[Saved entries]
—————
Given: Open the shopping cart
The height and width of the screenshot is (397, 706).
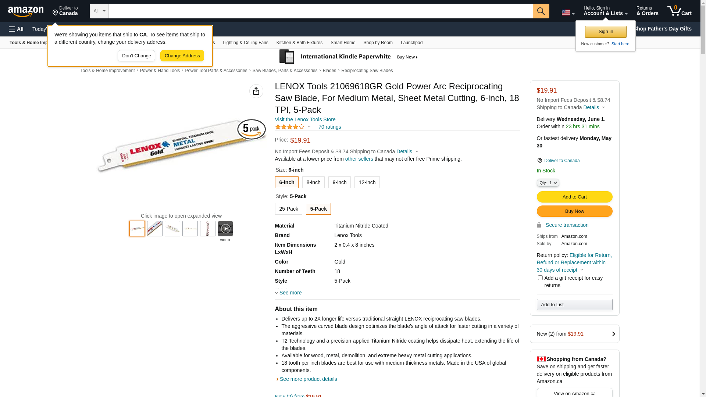Looking at the screenshot, I should pos(679,11).
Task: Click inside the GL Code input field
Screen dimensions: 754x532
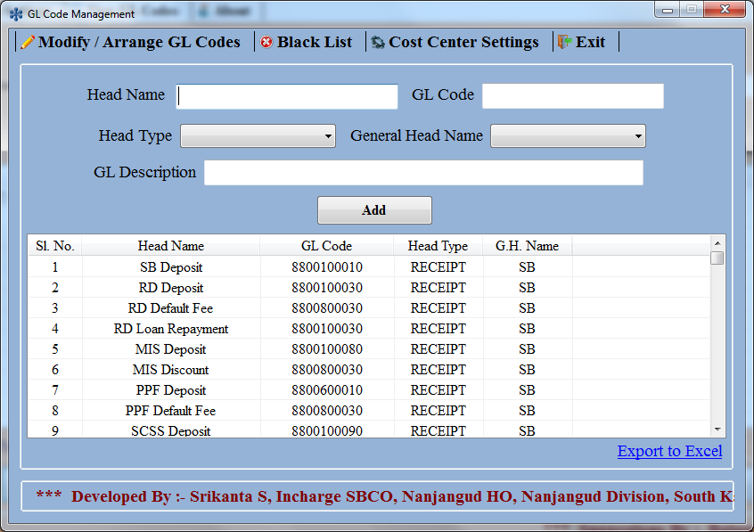Action: click(x=572, y=95)
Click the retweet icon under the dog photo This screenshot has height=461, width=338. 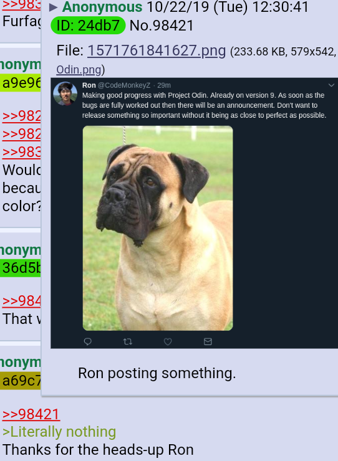click(127, 341)
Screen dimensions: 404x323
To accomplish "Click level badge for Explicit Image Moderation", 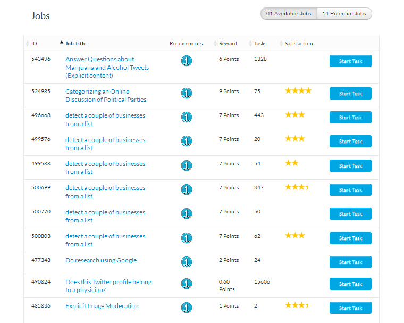I will coord(187,308).
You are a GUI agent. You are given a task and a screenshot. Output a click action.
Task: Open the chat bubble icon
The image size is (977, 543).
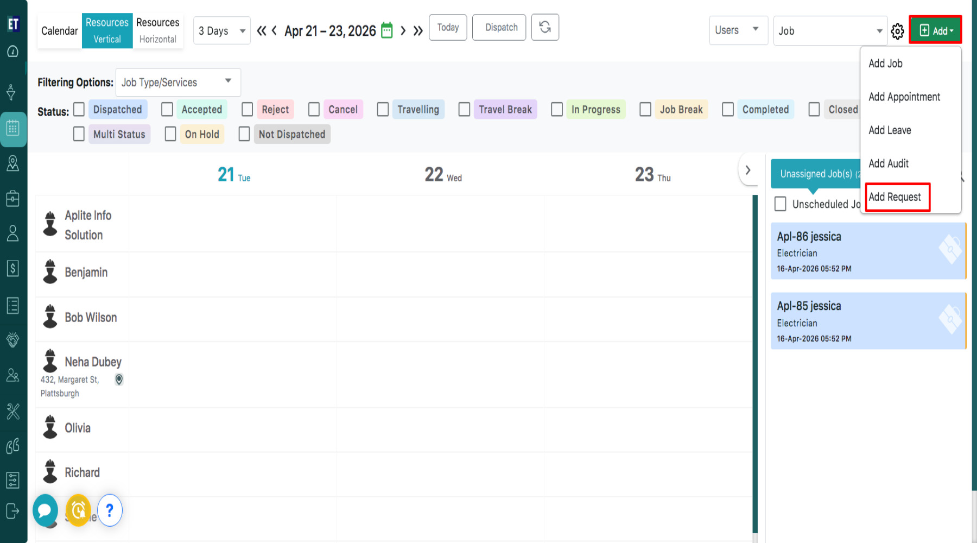click(45, 510)

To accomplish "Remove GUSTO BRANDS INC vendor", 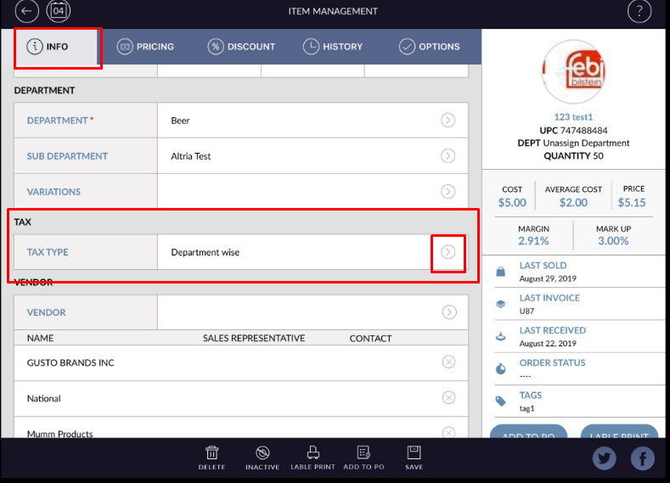I will pyautogui.click(x=448, y=362).
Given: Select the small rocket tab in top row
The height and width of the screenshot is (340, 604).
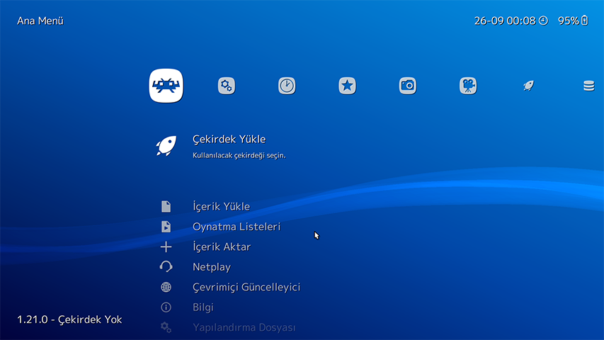Looking at the screenshot, I should [528, 86].
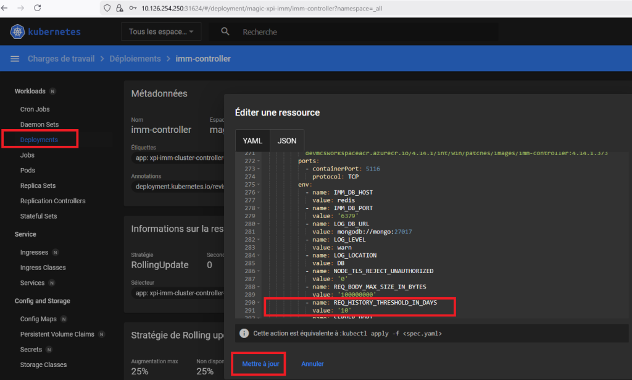
Task: Select the YAML tab
Action: [x=252, y=141]
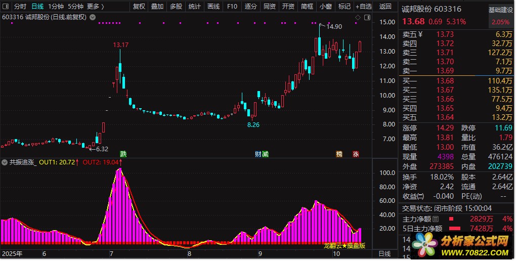
Task: Toggle 复权 price adjustment
Action: pos(139,7)
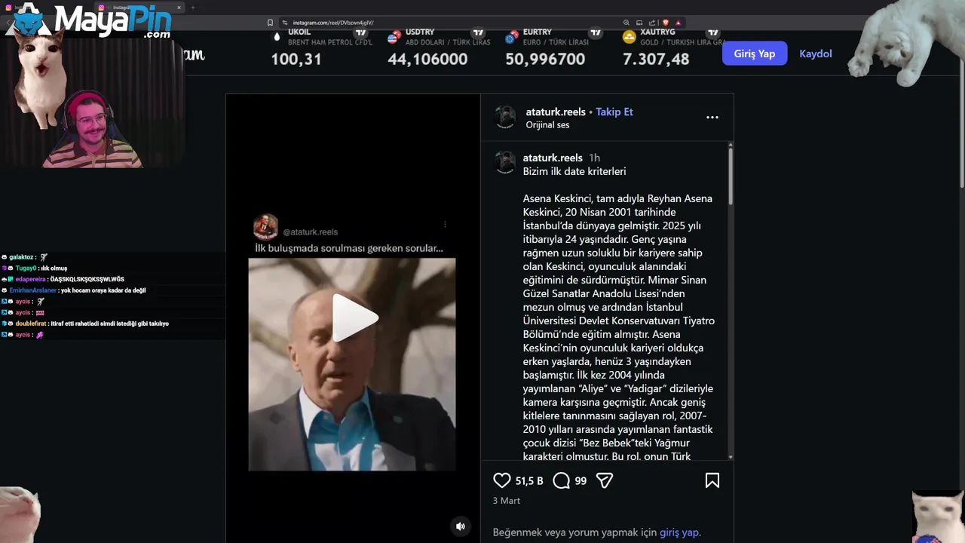Open comments via the speech bubble icon

click(x=561, y=480)
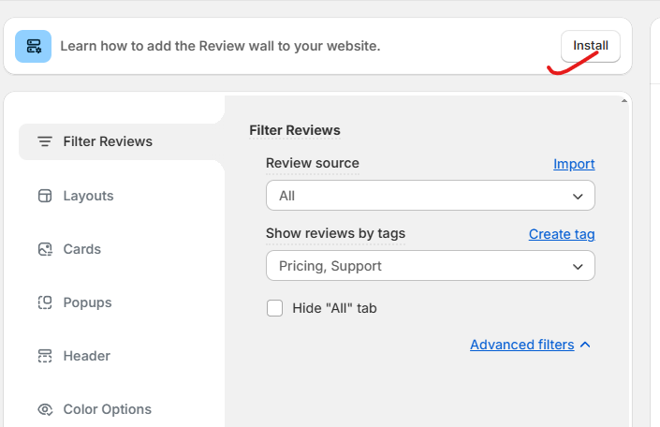Viewport: 660px width, 427px height.
Task: Click the scroll-up arrow of settings panel
Action: coord(624,99)
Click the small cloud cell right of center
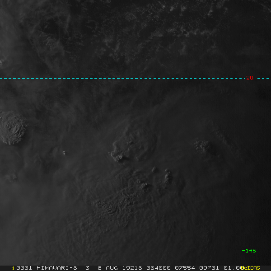271x271 pixels. (x=202, y=146)
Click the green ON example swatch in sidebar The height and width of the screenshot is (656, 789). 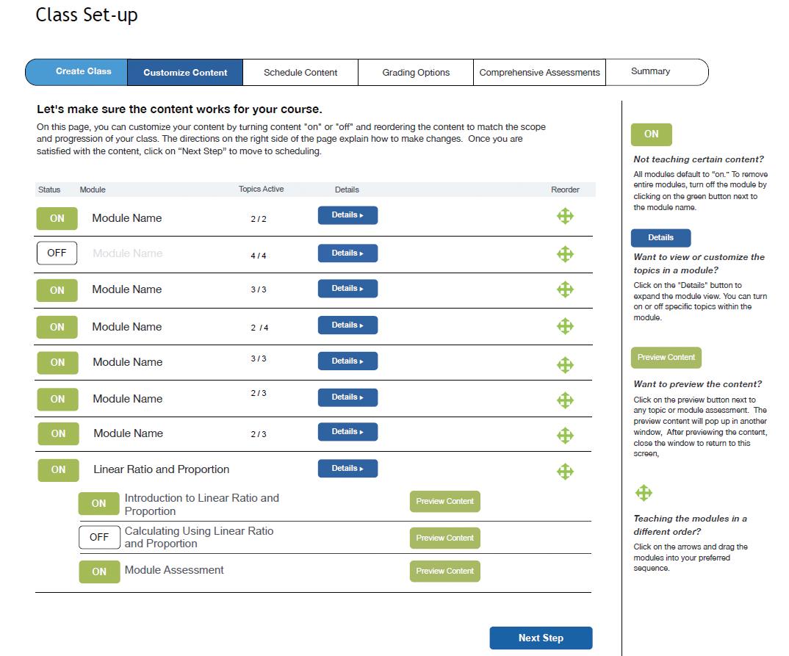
—————
Problem requirements.
Please transcribe exactly the lines from the one containing "Click the small cloud cell right of center" through the last line of the records above, both included, and leave out every picture.

Output.
Click the small cloud cell right of center
271x271 pixels. (x=202, y=146)
Click the green ON example swatch in sidebar The height and width of the screenshot is (656, 789). 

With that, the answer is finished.